The top map is of the fire areas in Los Angeles. The lower map is the route HuffPost's reporter took.
calfire/google maps

Firefighters were everywhere ― on almost every street, at the restaurant, the gas station ― loading up their trucks for the next fight. More than 8,000 are currently deployed fighting fires in Southern California. Here in Ojai, they had come from counties up and down the coast. Signs praising the firefighters’ work were everywhere in the valley. “You kick ash,” one read, “We love our firefighters,” another said.

Driving further north, an even thicker layer of haze surrounded the car. The cloud stretched out from the growing fire in the Santa Ynez Mountains to U.S. 101, onto the valleys, onto the quaint towns that coastal California is known for.

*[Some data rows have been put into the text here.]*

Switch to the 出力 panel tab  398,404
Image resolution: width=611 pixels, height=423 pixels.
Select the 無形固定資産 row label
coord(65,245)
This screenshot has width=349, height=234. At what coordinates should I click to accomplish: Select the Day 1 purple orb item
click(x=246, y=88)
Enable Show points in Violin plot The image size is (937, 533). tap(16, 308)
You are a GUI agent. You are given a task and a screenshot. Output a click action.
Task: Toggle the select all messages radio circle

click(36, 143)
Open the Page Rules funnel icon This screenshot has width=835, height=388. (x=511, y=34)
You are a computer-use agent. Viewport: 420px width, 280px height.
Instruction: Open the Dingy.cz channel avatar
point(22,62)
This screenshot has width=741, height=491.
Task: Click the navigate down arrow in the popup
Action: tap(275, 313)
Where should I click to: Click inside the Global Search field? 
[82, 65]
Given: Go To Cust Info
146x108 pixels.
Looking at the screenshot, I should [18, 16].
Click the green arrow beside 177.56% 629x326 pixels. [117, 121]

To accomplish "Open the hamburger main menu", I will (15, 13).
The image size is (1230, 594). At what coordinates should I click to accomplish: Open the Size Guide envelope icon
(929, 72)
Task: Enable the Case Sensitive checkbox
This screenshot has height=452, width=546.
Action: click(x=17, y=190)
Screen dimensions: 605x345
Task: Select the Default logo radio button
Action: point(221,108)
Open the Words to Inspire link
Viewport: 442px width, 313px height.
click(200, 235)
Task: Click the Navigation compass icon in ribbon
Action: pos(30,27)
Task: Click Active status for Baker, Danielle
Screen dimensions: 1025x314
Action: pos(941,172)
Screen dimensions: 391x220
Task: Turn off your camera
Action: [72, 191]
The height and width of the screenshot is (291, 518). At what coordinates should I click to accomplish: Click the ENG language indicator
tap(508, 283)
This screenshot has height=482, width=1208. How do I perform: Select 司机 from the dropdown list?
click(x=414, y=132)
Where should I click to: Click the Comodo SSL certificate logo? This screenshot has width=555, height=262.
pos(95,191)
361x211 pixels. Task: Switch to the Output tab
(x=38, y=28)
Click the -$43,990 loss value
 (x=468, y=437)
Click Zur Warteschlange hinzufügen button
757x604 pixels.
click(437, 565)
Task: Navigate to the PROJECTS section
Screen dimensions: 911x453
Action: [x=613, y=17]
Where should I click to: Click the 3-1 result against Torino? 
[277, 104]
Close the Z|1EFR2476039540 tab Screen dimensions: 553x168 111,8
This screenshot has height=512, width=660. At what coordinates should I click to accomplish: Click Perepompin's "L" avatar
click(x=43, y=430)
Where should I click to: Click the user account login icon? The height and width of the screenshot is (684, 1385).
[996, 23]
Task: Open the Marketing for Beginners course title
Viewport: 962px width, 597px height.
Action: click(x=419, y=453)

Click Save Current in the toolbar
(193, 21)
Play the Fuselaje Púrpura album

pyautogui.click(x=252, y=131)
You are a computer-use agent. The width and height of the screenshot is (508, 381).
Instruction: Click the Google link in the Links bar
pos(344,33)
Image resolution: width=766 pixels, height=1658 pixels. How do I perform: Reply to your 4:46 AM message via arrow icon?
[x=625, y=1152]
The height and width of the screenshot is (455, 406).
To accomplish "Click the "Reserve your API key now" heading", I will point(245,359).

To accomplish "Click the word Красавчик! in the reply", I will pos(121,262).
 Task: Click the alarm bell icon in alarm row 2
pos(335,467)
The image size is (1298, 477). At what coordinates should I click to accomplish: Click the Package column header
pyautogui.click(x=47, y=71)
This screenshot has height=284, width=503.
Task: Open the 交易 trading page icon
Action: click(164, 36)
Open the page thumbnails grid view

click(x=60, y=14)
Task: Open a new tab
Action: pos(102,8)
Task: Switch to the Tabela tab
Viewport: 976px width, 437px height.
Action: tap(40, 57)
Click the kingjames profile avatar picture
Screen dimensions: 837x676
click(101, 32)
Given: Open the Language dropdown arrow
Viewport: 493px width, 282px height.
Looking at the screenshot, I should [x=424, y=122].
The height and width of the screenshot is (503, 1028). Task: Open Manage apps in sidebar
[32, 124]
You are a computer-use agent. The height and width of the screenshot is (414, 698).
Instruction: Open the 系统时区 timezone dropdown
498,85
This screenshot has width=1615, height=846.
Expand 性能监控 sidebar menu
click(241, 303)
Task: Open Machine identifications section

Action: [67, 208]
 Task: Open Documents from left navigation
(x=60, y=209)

Through the haze, dozens of palm trees still stood at a tree farm on the shoreline at Faria Beach ― long a landmark among commuters along the stretch ― but their leaves were burned off, their trunks blackened and scorched.

Burned palm trees at a tree farm on the shoreline at Faria Beach.
Burned palm trees at a tree farm on the shoreline at Faria Beach.
Matt Ferner / HuffPost

This scene marked the entrance to an area where the fires were still very much active. Dead and dying cactus were left on the scorched hillsides next to U.S. 101, shriveled and brown. Each mile further north, the smoke-filled skies became darker. Whatever sunlight could penetrate through was a deep orange and red ― as if the sun was setting, all day long.

The dense smoke enveloped the iconic beaches ― Mussel Shoals, Rincon Point, Carpinteria State Beach ― and drifted out over the ocean for what looked like miles. Surfers ― ever dedicated and undeterred ― peppered the large swells that rolled in, filling their lungs with smoke.

A family wears masks as they walk through the smoke-filled streets after the Thomas fire swept through Ventura County.
A family wears masks as they walk through the smoke-filled streets after the Thomas fire swept through Ventura County.
MARK RALSTON via Getty Images

In the sleepy beach communities of Carpinteria, Summerland and Montecito, chunks of ash ― former trees, homes, photographs, memories ― rained down. The overhanging smoke was denser, blacker than in the south. For some locals here, dust masks weren’t enough, with many wearing respirator masks instead. A thin layer of white ash lined the streets and sidewalks in the surrounding neighborhoods.

Parked on a ridge across the valley in Summerland in the late afternoon, I watched the flames leaping high off of the Santa Ynez Mountains, devouring dry trees and plants. Smoke poured off of the hillsides. After 30 minutes, my shoulders and head were coated with ash. My eyes stung as the ash drifted into them.

Gene Blevins / Reuters

As night set in, locals gathered on hillsides, sat on top of their cars or rooftops, and watched as the fire continued to creep closer and devastate the land they call home. Planes and helicopters dropped red fire retardant to slow the blaze.

The sun finally set. The sky turned orange, then dark red, then black, and then orange again ― but not from sunlight. It was fire light, which lit up the coast for miles.